Data for the task:
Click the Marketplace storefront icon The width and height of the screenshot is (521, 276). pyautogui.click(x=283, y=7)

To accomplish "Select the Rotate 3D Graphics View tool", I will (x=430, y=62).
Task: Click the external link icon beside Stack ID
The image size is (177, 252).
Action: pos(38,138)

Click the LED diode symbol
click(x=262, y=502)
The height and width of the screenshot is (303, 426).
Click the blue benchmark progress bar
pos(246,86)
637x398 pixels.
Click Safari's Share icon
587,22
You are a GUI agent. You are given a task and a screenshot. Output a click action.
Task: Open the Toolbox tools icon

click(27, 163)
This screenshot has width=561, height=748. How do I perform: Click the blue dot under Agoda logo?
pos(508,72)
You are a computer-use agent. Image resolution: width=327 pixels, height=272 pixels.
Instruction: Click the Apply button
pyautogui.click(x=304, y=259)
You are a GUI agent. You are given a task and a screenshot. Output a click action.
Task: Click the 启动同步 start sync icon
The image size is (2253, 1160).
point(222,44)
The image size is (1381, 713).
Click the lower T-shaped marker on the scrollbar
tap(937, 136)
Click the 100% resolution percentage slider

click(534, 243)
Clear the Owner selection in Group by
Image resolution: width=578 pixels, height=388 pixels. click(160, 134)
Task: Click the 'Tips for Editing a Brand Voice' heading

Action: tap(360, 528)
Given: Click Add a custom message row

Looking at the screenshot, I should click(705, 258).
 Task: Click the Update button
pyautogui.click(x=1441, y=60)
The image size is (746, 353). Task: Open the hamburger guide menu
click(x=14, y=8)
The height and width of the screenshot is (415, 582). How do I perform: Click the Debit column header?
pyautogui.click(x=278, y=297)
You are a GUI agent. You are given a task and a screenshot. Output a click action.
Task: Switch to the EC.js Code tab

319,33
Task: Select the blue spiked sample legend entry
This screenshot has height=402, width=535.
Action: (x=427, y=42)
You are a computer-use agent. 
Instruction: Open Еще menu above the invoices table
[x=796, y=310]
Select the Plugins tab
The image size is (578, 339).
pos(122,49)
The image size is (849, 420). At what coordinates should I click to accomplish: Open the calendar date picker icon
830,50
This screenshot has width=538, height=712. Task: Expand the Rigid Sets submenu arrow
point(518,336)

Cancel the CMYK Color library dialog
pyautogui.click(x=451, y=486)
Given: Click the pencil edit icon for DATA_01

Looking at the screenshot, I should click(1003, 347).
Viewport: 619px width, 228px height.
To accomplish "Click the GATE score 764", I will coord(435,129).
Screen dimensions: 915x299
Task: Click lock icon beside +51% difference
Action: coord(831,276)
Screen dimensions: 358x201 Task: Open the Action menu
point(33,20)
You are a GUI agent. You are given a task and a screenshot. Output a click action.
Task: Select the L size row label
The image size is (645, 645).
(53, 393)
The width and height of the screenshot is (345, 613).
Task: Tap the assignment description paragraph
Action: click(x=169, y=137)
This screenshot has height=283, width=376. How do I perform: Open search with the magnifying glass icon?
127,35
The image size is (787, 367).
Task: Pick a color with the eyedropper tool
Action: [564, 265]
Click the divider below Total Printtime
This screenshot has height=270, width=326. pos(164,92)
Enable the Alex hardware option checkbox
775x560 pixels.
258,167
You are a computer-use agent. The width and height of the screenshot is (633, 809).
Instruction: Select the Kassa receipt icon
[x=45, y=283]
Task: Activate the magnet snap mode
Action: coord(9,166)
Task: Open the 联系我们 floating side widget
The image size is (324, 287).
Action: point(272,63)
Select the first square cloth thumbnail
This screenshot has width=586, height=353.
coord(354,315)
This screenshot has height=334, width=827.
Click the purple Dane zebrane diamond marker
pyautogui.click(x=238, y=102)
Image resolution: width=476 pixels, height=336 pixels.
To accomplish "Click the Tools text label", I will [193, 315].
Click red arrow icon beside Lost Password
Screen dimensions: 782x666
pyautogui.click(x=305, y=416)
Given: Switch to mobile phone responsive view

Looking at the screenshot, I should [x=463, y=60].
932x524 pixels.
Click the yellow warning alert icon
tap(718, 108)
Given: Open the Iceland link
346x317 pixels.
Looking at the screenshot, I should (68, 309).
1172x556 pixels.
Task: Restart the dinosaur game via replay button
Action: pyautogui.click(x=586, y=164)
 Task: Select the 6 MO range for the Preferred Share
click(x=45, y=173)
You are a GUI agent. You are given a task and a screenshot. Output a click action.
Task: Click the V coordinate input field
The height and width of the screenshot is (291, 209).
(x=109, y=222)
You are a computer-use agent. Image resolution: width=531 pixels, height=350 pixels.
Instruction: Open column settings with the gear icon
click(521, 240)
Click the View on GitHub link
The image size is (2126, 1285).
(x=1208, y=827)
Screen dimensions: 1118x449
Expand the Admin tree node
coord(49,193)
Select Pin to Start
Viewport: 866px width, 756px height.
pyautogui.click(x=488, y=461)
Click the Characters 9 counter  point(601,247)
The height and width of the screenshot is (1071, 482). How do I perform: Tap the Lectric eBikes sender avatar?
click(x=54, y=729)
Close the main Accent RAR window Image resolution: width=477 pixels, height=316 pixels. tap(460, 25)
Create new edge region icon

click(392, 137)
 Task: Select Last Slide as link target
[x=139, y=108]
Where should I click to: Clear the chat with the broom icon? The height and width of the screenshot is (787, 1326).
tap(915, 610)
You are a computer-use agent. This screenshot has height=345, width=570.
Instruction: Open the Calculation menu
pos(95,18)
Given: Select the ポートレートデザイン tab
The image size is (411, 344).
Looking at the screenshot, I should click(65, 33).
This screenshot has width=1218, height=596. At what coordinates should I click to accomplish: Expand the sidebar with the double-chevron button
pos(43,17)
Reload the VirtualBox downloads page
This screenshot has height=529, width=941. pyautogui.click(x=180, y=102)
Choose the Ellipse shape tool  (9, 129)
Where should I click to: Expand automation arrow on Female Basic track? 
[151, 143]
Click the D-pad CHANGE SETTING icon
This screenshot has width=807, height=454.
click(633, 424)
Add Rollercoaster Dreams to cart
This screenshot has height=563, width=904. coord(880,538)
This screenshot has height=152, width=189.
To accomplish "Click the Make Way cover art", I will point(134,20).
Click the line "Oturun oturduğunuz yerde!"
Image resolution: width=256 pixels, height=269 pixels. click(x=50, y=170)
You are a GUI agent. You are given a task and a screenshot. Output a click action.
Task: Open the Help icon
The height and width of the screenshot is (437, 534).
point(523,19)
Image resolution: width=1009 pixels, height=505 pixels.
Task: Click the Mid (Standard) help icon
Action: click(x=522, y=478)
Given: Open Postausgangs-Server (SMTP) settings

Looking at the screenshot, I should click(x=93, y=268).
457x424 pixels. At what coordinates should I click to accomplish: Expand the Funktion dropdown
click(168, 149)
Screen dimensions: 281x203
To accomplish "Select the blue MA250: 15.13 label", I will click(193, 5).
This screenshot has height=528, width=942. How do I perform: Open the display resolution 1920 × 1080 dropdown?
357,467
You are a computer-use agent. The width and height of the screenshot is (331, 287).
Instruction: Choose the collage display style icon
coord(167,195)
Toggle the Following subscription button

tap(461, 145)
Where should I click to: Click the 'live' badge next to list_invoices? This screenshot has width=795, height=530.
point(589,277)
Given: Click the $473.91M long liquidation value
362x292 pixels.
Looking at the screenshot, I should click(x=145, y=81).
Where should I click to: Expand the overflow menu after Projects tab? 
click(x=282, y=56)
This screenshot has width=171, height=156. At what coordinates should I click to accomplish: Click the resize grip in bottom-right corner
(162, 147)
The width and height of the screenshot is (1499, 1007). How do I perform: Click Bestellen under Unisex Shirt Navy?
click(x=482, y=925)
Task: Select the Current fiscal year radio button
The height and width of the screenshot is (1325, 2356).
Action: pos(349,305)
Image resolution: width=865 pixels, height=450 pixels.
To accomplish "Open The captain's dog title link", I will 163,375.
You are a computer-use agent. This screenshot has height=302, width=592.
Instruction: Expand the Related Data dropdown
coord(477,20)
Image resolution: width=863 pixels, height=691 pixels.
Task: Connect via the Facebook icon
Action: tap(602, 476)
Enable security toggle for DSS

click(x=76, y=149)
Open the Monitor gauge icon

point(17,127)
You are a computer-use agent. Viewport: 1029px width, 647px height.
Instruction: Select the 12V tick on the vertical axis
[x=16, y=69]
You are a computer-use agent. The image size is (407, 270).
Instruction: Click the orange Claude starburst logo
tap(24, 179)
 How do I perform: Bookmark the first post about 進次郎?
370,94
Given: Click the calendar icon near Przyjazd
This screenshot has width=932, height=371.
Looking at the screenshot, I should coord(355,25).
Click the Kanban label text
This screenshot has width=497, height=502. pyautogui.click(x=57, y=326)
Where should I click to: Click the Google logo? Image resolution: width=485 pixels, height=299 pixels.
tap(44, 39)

Your assignment:
The required answer is the run of lines above, starting at the line with "This screenshot has height=528, width=942." and ending at the line with "has height=302, width=592.", reproduced exactly with both ends.

Exercise output:
This screenshot has height=528, width=942. How do I perform: Open the display resolution 1920 × 1080 dropdown?
357,467
You are a computer-use agent. The width and height of the screenshot is (331, 287).
Instruction: Choose the collage display style icon
coord(167,195)
Toggle the Following subscription button

tap(461, 145)
Where should I click to: Click the 'live' badge next to list_invoices? This screenshot has width=795, height=530.
point(589,277)
Given: Click the $473.91M long liquidation value
362x292 pixels.
Looking at the screenshot, I should click(x=145, y=81).
Where should I click to: Expand the overflow menu after Projects tab? 
click(x=282, y=56)
This screenshot has width=171, height=156. At what coordinates should I click to accomplish: Click the resize grip in bottom-right corner
(162, 147)
The width and height of the screenshot is (1499, 1007). How do I perform: Click Bestellen under Unisex Shirt Navy?
click(x=482, y=925)
Task: Select the Current fiscal year radio button
The height and width of the screenshot is (1325, 2356).
Action: pos(349,305)
Image resolution: width=865 pixels, height=450 pixels.
To accomplish "Open The captain's dog title link", I will 163,375.
You are a computer-use agent. This screenshot has height=302, width=592.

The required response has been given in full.